Um abaixo-assinado com mais de duas mil assinaturas foi encaminhado ao Ministério Público, pedindo o cancelamento da festa de aniversário da Rádio Itabaiana, do Sistema Correio de Comunicação, que seria realizada em frente à Igreja Matriz. Os moradores consideraram que a festa, por ser privada e exigir o uso de cercas, atentava contra o direito de ir e vir das pessoas. A festa continua datada para o dia 3 de agosto, mas será realizada no campo de futebol, na periferia da cidade.
Foi a primeira vez que esse tipo de protesto aconteceu na cidade e todos se surpreenderam com a mobilização popular. Para alguns líderes do movimento, foi importante não dar um caráter político ao protesto. “Não estamos contra a rádio nem contra os organizadores das festividades, mas foi preciso dar um basta nesse abuso de pessoas de fora chegarem em Itabaiana, cercarem nossas casas e ganharem dinheiro que será investido em outras praças”, disse um dos que elaboraram o documento. “Vencemos com a força do povo”, comemorou Roberto Fequine, morador da cidade. Rodrigo, outro morador, declarou que “o centro de Itabaiana já virou uma verdadeira favela, com festa, ou sem festa. Tudo de porcaria de ferro velho que chamam de parque de diversão é colocado no centro de Itabaiana. Estava na hora de dar um basta”.
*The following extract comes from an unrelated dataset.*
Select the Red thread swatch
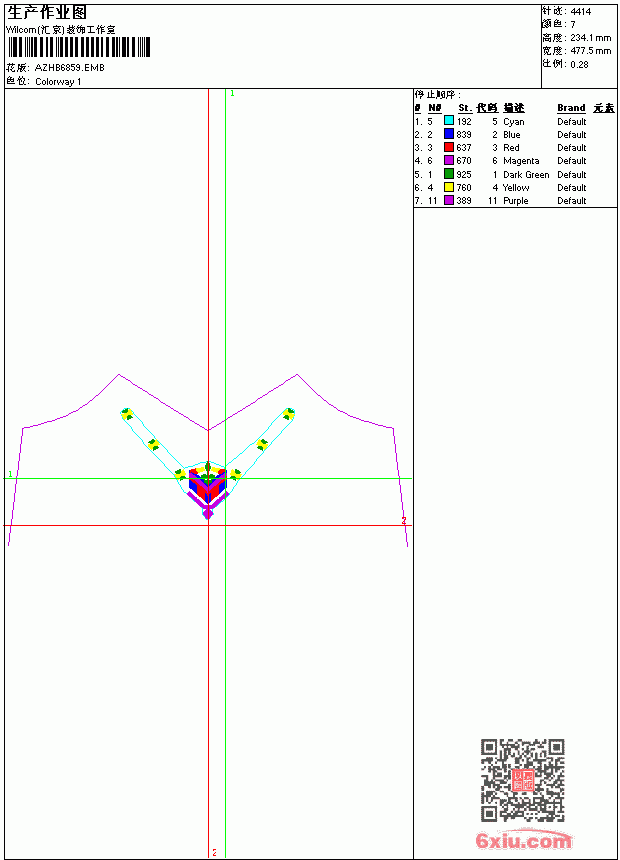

Outro morador que não quis se identificar criticou a prefeitura por ter concedido a licença para que os organizadores da festa cercassem a principal avenida da cidade. “Isso vai de encontro ao código de postura do Município”, acredita ele.
O professor Valmir Camilo criticou a proposta do movimento, considerando-a mesquinha e provinciana. “Esse povo de Itabaiana gasta com transporte e ingressos para ir a festas fora da cidade, agora ficam feito mendigos brigando para que a festa da rádio seja de graça. Itabaiana tem o que merece”, desabafou. Marlla Henrique foi outra que se manifestou nas redes sociais. Para ela, o povo de Itabaiana é idiota, “faz questão por tudo, porque já houve festas nas mesmas condições e ninguém protestou, agora vêm com essa palhaçada”.
Para a parcela da população que apoia a festa em praça pública, o evento atrai turistas e divulga a cidade, além de movimentar a economia local. Para outros, a maior parcela dos recursos fica com as bandas e os promotores. “Festa na rua, sendo particular, dá prejuízo para o Município e quem paga somos nós, contribuintes”, garante outro morador, lembrando o principal motivo do abaixo-assinado: garantir o direito de ir e vir das pessoas.